All that should come back is the lines of the data below from the one containing "Viewport: 640px width, 400px height." to the one containing "You are a computer-use agent. Image", inclusive, exactly as they stand.

=== Section Start ===

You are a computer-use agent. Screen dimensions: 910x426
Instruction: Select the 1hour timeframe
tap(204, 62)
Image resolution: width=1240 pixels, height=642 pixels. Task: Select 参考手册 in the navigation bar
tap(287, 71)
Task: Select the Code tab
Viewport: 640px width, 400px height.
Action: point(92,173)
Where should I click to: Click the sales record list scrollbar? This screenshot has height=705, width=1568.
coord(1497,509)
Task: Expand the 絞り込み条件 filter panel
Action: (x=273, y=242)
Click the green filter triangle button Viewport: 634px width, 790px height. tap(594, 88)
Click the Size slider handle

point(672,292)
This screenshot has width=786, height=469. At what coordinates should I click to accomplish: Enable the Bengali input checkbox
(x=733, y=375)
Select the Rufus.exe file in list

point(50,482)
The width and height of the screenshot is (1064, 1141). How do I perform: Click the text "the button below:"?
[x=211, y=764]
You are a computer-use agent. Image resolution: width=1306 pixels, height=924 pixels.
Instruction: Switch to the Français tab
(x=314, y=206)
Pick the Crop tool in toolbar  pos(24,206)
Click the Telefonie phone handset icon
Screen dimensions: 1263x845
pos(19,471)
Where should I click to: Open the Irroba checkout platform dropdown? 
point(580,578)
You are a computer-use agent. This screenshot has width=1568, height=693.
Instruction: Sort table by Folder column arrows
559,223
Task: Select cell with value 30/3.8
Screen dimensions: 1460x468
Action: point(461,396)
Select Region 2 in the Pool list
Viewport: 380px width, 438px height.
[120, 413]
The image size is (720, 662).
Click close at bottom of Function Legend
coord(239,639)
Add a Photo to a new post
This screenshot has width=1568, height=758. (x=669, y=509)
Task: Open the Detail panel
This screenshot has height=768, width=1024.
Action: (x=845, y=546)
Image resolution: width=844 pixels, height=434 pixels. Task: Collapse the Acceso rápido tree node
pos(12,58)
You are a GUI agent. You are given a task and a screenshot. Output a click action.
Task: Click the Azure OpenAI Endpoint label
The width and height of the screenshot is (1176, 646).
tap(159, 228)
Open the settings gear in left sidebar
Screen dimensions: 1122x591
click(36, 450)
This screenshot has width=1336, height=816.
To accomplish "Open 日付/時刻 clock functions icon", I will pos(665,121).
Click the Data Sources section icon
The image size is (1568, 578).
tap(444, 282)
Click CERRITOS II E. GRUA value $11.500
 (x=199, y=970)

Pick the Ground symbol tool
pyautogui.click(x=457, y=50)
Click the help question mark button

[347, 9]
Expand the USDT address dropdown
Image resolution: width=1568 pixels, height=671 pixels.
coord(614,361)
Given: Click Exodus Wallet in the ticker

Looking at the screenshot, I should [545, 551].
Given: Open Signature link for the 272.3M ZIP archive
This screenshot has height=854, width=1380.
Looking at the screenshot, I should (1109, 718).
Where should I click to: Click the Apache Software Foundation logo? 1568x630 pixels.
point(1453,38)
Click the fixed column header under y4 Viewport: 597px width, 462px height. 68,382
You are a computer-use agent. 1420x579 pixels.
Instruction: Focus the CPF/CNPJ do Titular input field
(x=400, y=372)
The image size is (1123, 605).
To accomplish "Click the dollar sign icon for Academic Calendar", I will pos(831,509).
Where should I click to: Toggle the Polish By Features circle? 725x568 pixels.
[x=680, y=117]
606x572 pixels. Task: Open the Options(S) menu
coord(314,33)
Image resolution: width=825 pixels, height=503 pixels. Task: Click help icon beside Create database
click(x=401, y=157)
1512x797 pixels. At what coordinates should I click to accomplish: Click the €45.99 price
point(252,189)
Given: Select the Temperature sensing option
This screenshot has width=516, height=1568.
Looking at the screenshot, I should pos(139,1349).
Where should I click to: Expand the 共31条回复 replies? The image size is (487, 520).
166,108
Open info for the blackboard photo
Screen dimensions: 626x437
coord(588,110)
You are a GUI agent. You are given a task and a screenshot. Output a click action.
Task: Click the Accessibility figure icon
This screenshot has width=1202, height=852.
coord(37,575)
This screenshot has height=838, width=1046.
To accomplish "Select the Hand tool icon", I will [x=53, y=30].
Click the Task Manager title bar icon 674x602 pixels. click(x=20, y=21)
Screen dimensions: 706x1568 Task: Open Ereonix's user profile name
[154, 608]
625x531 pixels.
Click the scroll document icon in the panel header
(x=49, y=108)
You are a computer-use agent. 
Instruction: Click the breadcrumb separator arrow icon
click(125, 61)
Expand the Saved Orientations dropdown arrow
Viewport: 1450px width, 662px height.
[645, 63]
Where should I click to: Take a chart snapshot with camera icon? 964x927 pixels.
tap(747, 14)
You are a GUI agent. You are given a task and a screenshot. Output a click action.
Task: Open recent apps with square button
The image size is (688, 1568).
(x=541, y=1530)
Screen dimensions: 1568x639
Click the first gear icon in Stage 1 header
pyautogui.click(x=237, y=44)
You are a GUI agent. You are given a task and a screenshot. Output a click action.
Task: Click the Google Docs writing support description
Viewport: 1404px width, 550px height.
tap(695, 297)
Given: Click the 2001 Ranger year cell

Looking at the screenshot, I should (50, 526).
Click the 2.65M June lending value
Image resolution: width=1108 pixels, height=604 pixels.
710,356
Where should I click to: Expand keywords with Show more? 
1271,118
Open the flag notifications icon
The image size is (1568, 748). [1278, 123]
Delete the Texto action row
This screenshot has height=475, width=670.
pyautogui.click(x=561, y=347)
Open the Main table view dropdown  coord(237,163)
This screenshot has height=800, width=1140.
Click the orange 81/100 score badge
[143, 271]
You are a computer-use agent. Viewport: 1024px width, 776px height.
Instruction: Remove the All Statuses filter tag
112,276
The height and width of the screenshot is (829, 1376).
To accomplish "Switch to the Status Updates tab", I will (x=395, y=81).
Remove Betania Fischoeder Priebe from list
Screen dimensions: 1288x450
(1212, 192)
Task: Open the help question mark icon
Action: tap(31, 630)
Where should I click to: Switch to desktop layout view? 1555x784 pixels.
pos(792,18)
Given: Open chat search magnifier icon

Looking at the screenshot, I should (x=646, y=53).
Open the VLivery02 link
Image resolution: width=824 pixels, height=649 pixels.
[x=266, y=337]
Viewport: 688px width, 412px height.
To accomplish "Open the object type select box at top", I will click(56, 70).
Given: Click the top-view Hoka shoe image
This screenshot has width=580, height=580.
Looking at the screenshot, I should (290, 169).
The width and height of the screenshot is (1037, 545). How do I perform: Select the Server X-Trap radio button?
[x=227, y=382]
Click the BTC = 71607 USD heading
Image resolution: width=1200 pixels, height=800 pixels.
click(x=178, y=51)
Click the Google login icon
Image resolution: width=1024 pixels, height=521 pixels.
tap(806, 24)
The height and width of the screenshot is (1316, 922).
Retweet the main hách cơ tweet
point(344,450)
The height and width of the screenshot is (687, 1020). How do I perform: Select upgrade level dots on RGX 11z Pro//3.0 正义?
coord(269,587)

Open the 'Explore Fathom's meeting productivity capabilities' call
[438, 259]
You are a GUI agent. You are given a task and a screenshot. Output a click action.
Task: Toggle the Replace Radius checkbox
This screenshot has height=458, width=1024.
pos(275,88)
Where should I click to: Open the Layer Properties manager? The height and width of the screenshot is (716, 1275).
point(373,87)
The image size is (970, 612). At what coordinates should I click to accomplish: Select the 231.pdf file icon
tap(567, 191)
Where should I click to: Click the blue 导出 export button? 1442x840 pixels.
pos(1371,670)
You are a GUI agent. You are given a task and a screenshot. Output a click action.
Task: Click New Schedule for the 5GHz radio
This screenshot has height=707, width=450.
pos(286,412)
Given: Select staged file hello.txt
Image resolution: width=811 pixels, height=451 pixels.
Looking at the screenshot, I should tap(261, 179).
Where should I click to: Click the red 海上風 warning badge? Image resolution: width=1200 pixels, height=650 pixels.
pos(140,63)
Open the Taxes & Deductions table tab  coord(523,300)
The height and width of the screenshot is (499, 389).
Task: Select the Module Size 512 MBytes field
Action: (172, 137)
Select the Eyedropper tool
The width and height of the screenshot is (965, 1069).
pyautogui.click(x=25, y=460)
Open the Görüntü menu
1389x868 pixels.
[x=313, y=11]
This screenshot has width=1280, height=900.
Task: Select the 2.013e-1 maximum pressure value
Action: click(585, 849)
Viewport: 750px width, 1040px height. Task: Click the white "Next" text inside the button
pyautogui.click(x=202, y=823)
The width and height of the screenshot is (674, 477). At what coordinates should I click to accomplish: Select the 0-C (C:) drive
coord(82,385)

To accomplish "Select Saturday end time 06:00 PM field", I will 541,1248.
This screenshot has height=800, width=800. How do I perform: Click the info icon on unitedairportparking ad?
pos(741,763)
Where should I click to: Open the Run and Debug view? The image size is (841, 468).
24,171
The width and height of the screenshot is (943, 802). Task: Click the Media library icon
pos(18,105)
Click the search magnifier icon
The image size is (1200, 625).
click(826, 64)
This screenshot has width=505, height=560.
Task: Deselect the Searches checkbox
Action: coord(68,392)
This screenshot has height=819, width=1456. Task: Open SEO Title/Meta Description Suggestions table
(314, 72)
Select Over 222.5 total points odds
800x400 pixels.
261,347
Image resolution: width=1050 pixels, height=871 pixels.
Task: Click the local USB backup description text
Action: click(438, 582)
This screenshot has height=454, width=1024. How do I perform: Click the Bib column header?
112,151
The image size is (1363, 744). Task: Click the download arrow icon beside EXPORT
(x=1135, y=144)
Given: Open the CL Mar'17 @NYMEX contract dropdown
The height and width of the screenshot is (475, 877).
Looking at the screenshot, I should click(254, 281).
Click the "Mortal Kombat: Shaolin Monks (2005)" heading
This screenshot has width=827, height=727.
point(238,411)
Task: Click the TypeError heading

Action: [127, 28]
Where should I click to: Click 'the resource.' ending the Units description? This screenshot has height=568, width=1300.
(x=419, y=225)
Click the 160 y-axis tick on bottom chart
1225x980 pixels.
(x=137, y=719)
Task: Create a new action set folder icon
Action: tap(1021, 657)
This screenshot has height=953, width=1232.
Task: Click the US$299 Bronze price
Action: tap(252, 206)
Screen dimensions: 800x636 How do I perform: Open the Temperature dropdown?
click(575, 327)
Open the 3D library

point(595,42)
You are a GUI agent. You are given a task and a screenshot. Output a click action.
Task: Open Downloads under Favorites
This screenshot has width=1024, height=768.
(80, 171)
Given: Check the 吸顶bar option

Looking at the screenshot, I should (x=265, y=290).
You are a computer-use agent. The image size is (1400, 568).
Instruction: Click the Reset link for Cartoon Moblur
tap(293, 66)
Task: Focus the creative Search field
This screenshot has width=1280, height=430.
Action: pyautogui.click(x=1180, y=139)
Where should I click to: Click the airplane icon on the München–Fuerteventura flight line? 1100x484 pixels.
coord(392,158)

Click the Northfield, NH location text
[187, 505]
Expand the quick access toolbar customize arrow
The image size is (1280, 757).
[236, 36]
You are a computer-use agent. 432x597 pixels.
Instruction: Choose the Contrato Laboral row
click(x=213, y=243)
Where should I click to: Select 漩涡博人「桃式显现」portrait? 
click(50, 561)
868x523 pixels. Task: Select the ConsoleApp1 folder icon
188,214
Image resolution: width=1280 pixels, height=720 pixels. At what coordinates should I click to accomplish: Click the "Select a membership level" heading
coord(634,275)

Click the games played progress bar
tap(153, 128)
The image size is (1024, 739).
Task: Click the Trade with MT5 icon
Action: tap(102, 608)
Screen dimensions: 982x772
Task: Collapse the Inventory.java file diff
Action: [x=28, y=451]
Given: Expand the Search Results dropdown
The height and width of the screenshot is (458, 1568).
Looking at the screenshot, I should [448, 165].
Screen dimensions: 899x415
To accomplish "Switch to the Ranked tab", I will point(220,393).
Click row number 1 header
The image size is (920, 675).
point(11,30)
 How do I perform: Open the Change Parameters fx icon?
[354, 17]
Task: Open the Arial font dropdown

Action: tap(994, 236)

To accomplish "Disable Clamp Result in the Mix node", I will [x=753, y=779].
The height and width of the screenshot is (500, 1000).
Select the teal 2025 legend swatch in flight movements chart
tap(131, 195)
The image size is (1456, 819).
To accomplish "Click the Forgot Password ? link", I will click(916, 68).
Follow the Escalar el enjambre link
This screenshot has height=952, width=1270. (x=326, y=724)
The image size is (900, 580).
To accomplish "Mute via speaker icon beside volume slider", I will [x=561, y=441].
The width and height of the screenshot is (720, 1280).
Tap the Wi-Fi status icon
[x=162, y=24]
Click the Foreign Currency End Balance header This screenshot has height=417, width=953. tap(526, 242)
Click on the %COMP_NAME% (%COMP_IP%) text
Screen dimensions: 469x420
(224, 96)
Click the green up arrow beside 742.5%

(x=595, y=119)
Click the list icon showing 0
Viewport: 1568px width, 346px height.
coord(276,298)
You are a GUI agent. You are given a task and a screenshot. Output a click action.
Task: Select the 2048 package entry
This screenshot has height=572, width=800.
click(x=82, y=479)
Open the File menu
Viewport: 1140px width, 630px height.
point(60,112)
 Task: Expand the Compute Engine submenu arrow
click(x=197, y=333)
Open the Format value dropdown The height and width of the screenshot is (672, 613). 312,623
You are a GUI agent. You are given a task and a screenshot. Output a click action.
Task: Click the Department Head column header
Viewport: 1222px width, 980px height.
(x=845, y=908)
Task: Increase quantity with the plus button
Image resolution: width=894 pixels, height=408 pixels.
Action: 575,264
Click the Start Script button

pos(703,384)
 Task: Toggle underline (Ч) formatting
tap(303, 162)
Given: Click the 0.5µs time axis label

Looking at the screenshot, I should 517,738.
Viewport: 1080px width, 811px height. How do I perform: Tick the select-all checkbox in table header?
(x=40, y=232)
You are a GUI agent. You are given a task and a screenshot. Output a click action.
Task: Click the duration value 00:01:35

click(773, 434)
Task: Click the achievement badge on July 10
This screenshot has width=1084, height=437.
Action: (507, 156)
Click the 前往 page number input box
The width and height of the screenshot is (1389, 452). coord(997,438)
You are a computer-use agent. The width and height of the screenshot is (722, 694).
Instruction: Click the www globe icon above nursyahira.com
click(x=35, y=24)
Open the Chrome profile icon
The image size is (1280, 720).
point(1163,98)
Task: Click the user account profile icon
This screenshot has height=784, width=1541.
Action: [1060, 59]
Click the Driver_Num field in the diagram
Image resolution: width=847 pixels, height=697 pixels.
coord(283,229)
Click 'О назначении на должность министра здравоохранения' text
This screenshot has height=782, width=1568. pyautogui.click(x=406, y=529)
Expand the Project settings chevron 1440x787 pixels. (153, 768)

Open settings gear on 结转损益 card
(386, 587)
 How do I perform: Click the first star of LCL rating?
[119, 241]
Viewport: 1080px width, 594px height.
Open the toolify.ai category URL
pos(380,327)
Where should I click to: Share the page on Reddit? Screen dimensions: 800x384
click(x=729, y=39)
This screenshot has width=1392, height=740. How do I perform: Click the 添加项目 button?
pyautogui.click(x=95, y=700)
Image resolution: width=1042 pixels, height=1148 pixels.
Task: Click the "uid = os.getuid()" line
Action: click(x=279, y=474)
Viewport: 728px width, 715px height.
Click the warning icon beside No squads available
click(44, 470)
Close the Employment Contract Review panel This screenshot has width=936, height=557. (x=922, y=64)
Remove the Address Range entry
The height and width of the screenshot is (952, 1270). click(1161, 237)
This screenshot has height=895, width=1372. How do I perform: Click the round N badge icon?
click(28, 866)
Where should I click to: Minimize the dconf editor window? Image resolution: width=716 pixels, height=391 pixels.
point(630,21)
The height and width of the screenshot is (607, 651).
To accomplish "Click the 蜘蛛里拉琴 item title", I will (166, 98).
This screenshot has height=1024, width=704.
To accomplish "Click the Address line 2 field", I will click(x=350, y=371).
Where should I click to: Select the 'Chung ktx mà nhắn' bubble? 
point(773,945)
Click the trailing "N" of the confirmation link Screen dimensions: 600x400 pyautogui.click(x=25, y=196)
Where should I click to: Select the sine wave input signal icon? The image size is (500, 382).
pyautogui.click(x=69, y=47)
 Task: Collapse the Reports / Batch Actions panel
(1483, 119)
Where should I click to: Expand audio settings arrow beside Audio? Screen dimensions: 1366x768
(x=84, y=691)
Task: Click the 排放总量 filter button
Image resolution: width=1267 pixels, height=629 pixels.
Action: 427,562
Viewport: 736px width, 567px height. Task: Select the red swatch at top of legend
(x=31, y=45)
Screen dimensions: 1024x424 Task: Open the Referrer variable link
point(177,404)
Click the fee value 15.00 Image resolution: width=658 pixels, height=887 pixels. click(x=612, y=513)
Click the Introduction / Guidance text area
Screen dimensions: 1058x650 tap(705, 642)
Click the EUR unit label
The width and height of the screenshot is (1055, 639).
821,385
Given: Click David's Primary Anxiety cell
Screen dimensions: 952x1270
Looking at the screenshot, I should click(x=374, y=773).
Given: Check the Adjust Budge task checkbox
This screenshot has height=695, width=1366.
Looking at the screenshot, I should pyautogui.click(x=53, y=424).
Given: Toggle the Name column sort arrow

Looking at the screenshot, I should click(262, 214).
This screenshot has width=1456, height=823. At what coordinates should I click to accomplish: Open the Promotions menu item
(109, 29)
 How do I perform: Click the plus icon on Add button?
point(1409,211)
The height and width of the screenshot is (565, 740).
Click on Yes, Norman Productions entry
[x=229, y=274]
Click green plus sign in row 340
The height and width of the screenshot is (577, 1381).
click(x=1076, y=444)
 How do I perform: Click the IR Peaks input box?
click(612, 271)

=== Section End ===

__RESPONSE__
Viewport: 640px width, 400px height.
Action: point(92,173)
Where should I click to: Click the sales record list scrollbar? This screenshot has height=705, width=1568.
coord(1497,509)
Task: Expand the 絞り込み条件 filter panel
Action: (x=273, y=242)
Click the green filter triangle button Viewport: 634px width, 790px height. tap(594, 88)
Click the Size slider handle

point(672,292)
This screenshot has width=786, height=469. At what coordinates should I click to accomplish: Enable the Bengali input checkbox
(x=733, y=375)
Select the Rufus.exe file in list

point(50,482)
The width and height of the screenshot is (1064, 1141). How do I perform: Click the text "the button below:"?
[x=211, y=764]
You are a computer-use agent. Image resolution: width=1306 pixels, height=924 pixels.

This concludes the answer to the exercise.